### DOCUMENT EXTRACT
The Hawthorn flowers are just starting to turn here in Nettlebridge. Its been a good year for the flowers, with trees literally smothered in white flowers,
I’ve decided to document the monthly changes round the circular track in Harridge Wood West, known locally as “The Loop”.
I’ll try to take a dozen of so photos from the same positions every month to show the seasonal changes.
Three years ago we heard the first confirmed report of Chalara Ash dieback in a mature tree near Shepton Mallet, and have been monitoring the local woods since.
Two years ago we had yet to see any signs, but last year many Ash (Fraxinus excelsior) trees in the woods started to show the first signs of dieback.
This year it is now very clear that with dead tops of the trees all over. There are a few Ash not showing any signs yet, so we will continue to watch closely.

### RECORDED DATA
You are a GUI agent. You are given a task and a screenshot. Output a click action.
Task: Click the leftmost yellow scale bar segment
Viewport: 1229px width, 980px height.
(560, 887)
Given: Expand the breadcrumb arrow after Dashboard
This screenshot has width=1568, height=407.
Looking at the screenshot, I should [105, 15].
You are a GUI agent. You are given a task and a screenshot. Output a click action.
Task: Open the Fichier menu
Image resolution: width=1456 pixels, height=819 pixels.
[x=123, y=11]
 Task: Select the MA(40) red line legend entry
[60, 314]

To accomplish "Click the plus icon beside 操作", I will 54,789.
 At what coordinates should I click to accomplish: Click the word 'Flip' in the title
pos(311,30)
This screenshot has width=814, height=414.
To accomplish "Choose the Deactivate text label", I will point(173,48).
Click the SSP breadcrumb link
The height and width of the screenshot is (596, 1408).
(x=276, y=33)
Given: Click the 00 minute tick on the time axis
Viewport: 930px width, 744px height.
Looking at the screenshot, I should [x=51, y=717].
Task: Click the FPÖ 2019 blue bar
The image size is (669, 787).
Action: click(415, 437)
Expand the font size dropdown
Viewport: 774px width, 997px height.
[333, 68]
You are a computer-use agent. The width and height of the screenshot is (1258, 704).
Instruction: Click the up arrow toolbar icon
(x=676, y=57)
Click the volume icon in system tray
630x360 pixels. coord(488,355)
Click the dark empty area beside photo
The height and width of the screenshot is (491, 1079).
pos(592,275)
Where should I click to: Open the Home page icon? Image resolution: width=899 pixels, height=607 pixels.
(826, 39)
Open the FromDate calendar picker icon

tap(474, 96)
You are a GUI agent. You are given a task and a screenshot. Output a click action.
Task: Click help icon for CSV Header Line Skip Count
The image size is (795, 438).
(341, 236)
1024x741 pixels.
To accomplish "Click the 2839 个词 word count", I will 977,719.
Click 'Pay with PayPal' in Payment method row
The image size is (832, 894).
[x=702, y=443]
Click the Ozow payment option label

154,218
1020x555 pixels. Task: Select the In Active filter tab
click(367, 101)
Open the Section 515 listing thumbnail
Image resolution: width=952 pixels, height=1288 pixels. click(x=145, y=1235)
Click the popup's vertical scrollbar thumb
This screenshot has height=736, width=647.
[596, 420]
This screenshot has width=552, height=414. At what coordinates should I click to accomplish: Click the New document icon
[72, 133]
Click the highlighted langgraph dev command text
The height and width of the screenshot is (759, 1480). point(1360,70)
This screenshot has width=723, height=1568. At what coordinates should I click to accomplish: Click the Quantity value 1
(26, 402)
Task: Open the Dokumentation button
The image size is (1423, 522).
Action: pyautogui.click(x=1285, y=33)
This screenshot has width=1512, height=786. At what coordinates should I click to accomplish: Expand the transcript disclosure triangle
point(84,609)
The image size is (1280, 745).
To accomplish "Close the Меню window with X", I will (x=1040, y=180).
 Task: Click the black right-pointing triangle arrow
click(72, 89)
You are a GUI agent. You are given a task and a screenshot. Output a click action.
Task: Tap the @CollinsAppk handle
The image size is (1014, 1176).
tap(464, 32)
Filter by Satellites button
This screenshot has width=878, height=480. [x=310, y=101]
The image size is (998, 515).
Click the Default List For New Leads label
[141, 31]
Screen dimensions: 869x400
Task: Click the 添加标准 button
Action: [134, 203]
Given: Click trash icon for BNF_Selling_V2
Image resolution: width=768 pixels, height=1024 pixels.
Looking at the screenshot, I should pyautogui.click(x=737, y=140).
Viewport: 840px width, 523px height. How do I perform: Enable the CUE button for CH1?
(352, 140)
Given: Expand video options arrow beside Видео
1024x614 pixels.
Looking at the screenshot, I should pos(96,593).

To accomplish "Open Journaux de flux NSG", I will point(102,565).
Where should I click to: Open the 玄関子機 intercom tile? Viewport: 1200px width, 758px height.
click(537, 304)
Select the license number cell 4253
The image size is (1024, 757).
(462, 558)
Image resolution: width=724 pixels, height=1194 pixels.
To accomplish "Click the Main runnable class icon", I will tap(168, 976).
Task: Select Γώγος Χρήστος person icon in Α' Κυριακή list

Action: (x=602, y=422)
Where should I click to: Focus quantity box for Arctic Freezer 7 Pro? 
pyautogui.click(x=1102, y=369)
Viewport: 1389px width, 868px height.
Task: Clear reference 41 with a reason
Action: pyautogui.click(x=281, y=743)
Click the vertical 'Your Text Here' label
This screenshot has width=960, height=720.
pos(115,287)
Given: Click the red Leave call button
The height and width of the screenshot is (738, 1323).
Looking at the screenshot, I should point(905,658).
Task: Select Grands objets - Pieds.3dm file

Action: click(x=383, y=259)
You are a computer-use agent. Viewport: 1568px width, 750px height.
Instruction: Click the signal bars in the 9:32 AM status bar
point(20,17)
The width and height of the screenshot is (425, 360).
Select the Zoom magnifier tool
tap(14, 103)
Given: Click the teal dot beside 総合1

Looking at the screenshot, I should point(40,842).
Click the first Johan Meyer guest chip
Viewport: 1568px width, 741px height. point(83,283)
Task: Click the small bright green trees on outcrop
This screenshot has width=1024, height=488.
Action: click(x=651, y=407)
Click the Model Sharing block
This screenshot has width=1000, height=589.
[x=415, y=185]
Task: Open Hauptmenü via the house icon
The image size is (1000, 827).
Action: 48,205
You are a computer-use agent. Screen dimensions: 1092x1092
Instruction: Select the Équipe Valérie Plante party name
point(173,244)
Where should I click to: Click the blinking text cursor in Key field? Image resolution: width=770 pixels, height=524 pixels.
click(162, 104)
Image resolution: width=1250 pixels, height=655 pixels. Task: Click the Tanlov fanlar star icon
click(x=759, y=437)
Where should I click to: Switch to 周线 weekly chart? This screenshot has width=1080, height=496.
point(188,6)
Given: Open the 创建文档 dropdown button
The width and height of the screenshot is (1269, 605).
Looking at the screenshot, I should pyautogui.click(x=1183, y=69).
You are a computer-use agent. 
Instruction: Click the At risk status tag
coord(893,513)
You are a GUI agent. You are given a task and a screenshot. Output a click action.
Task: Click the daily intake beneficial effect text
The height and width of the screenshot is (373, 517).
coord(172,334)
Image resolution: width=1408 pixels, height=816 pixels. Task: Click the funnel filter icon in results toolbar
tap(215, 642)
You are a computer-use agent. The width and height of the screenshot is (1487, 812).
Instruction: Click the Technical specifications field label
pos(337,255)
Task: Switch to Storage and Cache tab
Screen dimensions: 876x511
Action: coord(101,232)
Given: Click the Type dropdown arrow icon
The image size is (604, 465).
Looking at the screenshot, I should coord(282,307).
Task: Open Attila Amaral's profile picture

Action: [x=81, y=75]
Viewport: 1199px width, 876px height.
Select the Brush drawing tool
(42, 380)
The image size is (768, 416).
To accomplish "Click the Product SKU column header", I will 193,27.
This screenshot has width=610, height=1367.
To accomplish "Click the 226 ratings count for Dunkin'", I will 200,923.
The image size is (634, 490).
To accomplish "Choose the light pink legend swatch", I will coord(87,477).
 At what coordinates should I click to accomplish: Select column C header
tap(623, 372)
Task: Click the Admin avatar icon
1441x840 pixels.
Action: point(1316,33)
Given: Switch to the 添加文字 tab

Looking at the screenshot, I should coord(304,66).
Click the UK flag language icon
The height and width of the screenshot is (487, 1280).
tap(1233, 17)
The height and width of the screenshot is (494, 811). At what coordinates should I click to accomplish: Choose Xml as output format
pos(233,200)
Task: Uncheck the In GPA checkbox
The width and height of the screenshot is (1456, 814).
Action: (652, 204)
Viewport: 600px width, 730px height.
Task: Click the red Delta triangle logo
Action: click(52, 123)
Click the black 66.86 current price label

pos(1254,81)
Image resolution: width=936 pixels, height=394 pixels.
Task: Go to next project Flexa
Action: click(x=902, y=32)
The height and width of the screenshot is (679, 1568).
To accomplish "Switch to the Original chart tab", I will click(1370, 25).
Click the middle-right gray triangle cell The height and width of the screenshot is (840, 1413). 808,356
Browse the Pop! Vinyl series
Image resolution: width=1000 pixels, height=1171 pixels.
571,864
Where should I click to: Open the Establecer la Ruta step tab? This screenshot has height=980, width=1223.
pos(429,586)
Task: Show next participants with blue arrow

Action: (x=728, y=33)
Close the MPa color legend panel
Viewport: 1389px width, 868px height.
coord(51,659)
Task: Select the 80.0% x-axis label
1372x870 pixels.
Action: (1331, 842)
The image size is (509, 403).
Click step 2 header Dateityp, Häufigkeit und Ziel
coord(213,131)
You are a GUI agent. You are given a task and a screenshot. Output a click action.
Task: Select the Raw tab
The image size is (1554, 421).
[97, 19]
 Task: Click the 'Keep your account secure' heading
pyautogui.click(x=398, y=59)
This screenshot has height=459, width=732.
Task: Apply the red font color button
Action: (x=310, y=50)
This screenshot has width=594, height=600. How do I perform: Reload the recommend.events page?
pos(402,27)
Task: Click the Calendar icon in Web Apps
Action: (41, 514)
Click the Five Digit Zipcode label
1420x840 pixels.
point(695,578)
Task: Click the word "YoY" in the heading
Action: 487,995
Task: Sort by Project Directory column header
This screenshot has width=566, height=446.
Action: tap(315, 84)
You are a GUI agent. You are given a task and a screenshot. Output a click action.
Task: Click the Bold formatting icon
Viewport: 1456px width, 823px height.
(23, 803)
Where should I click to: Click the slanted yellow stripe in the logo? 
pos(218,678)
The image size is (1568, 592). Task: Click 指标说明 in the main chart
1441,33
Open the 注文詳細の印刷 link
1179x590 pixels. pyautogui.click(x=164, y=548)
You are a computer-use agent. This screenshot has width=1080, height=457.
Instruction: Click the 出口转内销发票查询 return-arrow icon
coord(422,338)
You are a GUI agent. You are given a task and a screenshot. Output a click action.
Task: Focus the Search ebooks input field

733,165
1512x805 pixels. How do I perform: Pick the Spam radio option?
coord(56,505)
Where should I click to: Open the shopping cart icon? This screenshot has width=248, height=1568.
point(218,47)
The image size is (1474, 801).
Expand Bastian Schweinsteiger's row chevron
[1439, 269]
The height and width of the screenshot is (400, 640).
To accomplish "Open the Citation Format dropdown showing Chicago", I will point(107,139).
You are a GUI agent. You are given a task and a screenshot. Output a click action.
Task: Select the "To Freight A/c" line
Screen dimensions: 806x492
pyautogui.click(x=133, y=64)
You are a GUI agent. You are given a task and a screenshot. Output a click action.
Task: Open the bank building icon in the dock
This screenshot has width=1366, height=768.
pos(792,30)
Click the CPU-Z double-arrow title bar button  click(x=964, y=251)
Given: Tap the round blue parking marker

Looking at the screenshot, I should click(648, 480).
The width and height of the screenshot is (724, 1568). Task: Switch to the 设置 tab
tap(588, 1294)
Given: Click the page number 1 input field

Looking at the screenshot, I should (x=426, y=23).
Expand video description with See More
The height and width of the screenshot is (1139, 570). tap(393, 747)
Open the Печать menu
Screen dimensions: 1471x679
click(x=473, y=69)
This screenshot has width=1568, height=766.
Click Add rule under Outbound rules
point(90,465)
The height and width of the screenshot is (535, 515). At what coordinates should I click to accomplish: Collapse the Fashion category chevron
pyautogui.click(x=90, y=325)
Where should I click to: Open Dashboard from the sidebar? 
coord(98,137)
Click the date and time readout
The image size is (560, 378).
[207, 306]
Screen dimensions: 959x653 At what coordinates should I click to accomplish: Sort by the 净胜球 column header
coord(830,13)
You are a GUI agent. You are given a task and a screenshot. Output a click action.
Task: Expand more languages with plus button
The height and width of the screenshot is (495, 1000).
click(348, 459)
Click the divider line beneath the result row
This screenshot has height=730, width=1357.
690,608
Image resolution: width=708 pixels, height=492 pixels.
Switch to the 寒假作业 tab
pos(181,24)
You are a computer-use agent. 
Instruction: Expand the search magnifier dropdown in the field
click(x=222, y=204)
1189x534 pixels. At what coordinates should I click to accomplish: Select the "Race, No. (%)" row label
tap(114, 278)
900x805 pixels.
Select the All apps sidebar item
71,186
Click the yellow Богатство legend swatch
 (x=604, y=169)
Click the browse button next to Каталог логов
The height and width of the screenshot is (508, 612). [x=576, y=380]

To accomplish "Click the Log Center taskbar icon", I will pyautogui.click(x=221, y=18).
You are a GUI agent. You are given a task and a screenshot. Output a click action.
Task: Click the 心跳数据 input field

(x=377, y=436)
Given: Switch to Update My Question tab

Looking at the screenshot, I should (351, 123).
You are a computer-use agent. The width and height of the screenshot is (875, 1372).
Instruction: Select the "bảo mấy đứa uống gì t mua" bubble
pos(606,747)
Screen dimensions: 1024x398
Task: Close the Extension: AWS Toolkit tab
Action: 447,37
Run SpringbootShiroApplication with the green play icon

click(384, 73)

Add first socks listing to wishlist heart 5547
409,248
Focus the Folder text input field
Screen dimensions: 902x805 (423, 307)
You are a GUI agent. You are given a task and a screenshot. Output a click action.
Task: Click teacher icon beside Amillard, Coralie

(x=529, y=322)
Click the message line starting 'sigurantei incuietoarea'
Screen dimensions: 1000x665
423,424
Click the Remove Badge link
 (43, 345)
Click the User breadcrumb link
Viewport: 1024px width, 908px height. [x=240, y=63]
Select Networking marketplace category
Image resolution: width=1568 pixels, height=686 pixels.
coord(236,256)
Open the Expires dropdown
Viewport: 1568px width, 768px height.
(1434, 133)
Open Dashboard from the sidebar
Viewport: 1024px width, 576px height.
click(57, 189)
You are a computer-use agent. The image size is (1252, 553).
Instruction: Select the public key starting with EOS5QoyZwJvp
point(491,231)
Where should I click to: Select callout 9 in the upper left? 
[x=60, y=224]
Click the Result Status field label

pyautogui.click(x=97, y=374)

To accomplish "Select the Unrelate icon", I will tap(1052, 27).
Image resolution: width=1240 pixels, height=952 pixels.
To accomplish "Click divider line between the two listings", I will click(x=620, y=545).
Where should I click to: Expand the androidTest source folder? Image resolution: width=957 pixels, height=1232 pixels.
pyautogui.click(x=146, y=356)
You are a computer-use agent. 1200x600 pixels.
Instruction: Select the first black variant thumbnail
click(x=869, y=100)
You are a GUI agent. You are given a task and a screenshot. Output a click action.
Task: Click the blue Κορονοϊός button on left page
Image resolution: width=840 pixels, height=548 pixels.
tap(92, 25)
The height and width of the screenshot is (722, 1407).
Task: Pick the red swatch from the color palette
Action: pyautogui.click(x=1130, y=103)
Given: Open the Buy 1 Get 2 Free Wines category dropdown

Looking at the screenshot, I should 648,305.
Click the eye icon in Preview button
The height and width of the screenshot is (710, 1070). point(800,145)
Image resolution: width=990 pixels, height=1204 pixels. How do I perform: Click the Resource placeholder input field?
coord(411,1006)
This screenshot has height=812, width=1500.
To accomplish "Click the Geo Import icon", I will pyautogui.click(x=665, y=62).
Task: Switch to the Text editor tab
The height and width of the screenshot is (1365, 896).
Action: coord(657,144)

### WHAT THIS EXERCISE ASKS
A. List every place name that appears in the woodland notes.
B. Pick up the woodland notes after their final sentence and write a few more sentences in the same voice.
The listing plays no part in this work.

### ANSWERS BELOW
A. Nettlebridge, Harridge Wood West, "The Loop", Shepton Mallet

B.
This Chalara dieback disease of ash trees caused by a fungus called Hymenoscyphus fraxineus.
Each winter woodland management work is carried out to improve the wildlife habitats and remove the planted timber trees as they mature. I counted 40 rings on this conifer, which would mean it was planted in 1977.
Ideally the work is completed by March to avoid disturbance to nesting birds.
Unfortunately this year the work carried on well into April, and the timber extraction is still happening in mid May.